He may not have written any standards. Aside from Lennon and McCartney which other British songwriter has?
Thank you for your kind words. ‘sell out shows’? What size of venues? Enlighten us with his album sales for the last couple of decades.
‘greatest living singer/songwriter’? There’s arse-talking at its finest.
For the record:
12 Top 10 Albums in UK.
In terms of sales:
UK – 1 Platinum, 5 Gold, 7 Silver
US – 1 Platinum, 3 Gold
Not bad for an irredeemably minor talent.
Rather admirable, given the massive handicaps (voice/looks) little Dec has had to overcome. One can never underestimate the purchasing power of the dweeb community.
Interesting that SteveT agrees with you that Declan’s “an irredeemably minor talent.”
Sarcasm mate.
Alternatively, a maker of good records filled with interesting songs that give a lot of people a fair amount of pleasure. Granted, he hasn’t written Night and Day or Body and Soul yet, but is anybody expecting him to? But mediocre? No.
I’m ambivalent about Elvis. I love his first 4 or 5 LPs and he made some timeless, not to say essential, post punk singles. I’m a real fan of the Stiff era stuff in general.
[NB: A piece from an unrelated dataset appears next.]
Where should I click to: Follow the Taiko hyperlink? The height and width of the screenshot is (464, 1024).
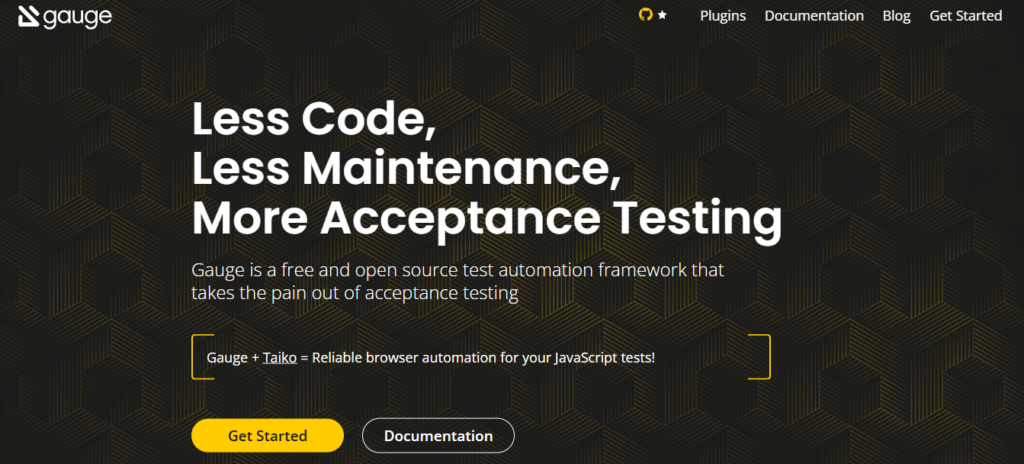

It was a great time to live in London.
Elvis is a real music fan and the Spectacle TV series he did was mostly excellent. Some of the US-filmed episodes were overly schmaltzy and show biz (ie Smokey Robinson) , but the UK episodes were great, especially the one with Elton where it was just two blokes talking about records for an hour.
The recordings he did with McCartney was also pretty good. I have a bootleg with 20 or 30 demos from the sessions and it’s great to hear them working together.
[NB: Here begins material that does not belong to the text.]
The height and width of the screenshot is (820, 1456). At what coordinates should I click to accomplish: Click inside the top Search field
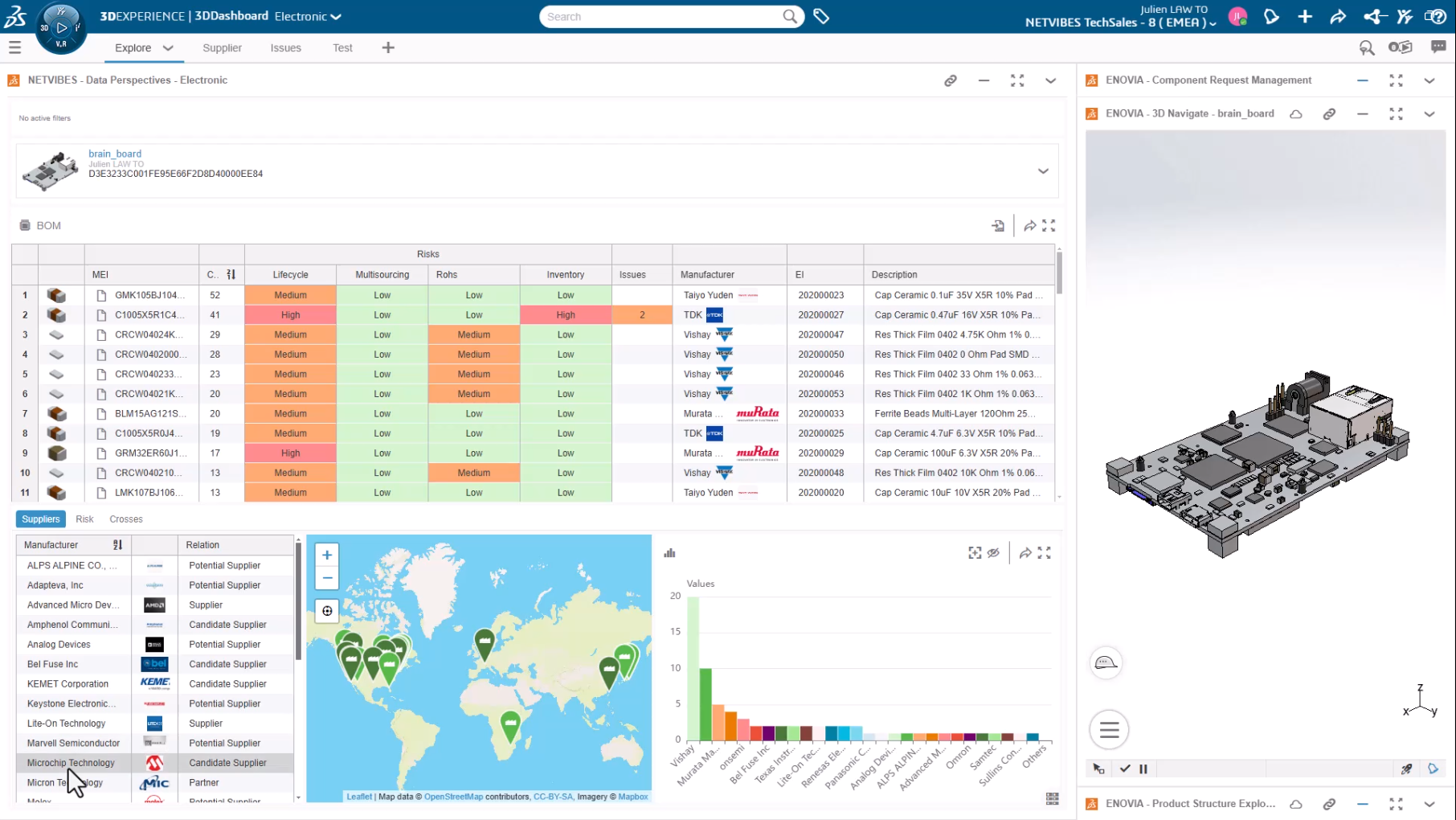[659, 17]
Having said that, I’ve not enjoyed any of EC’s albums for a very long time. But the goodwill from those early years lives on with me.
Coincidentally I found this LP today. It’s by Elvis’s dad Ross McManus and dates from 1970. The family resemblance is spooky, as is the album title.
http://i.imgur.com/cLkeXnH.jpg
Glass of lemonade out of shot.
All together now “I’m a secret lemonade drinker. R.White’s” etc
Mike, it’s exactly this: “a maker of good records filled with interesting songs that give a lot of people a fair amount of pleasure”. Not pitiful, then, but not fantastic. Somewhere in the middle. Low expectations duly satisfied, in the British way.
He hasn’t even written “Where’s The Playground, Susie?” let alone “Night And Day”.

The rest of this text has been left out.